Dans les premiers instants de sa conférence sur le sujet à l’Université Laval, M. Derriennic a voulu mettre les pendules à l’heure en mentionnant «que les données d’un conflit changent et il est faux de dire qu’il faut régler les causes profondes pour régler ce conflit. […] Depuis 1975, l’occupation de la bande de Gaza et de la Cisjordanie a changé. Avant, quand il y avait des guerres interétatiques avec les États arabes, il y avait une vraie menace au sens conventionnel. Aujourd’hui, [puisque des accords de paix ont été signés en 1979 avec l’Égypte et en 1994 avec la Jordanie], l’occupation des territoires palestiniens n’est plus un moyen se protéger», a expliqué le conférencier.
Perte de confiance
Évidemment, le problème est complexe et a plusieurs facettes. Dans les deux camps, il y a une perte de confiance dans l’élaboration d’un processus de paix viable, toutes les tentatives jusqu’à ce jour ayant échoué. «Il y a une persistance du thème de la destruction d’Israël. Oui, le Hamas peut embêter, même beaucoup, Israël. Mais est-ce qu’on a bombardé Dublin pour se débarrasser de l’IRA? La situation a changé, on ne doit pas réagir aussi intensément», a affirmé M. Derriennic. En effet, si les parties désirent réellement un processus de paix, il faudra continuer les discussions et «cesser de réagir avec une violence extrême sous tous les prétextes; c’est donner le pouvoir aux radicaux, c’est leur donner le dernier mot.» Et des radicaux, il y en a dans les deux camps : les Israéliens qui veulent la paix par l’annexion des territoires et les Palestiniens qui veulent la paix «dans 50-80 ans, le temps de détruire Israël». Il semble donc impératif de cesser de donner des prétextes aux extrémistes des deux parties et les amener à la table des négociations.
Tout en ne niant pas l’importance des enjeux que sont Jérusalem et le sort des réfugiés palestiniens de 1948, l’évacuation des colonies et de l’armée des territoires palestiniens semble être, pour l’expert du Moyen-Orient, la première étape à réaliser pour construire la paix : «En 2005, il y a eu l’évacuation de la population israélienne de la bande de Gaza. Mais, en fait, ça n’a pas été la fin de l’occupation. On ne pouvait pas circuler plus. […] Les accords d’Oslo en 1993 n’avaient même pas prévu le gel de l’expansion des colonies. Depuis, il y a un morcellement du territoire palestinien en une multitude de parcelles. Il est devenu très compliqué de circuler et ça a fait chuter gravement l’économie. Dans ces accords, on prévoyait la paix en cinq ans, mais ça fait treize ans que les Palestiniens vivent dans une situation matérielle dégradée», a exposé le professeur.

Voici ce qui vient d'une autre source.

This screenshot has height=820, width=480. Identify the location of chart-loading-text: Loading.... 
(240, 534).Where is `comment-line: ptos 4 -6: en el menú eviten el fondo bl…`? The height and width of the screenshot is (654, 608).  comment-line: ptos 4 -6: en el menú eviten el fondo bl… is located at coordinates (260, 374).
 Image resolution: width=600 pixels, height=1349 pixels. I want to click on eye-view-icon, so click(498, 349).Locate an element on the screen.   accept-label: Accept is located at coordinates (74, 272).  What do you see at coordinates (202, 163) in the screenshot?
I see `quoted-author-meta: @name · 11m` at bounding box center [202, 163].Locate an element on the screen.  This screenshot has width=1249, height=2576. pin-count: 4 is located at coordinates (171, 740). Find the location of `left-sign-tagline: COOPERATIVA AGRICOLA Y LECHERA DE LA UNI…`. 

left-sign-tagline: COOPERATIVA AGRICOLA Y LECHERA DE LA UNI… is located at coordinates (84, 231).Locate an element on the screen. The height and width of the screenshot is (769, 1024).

L’autre côté de la médaille
Contacté au sujet de la conférence, le directeur de programmes du Comité Québec-Israël,
Me Jonathan Kalles, s’est montré en franche opposition avec les propos du professeur Derriennic. «On a fait une trêve à Gaza en 2005 et ça n’a pas marché. Le plus difficile, dans ce conflit, reste les réfugiés de 1948. Ça fait 60 ans qu’ils se font dire qu’ils vont retourner chez eux. Pour les Palestiniens, 1948 est la grande catastrophe, la Nakba. Lorsque tu penses que tu as été la victime du pire crime de l’humanité, il n’y a pas de compromis», a expliqué Me Kalles. Ce dernier ajoute qu’Israël a la volonté, même si ce n’est pas facile, de retirer ses colonies advenant un accord de paix.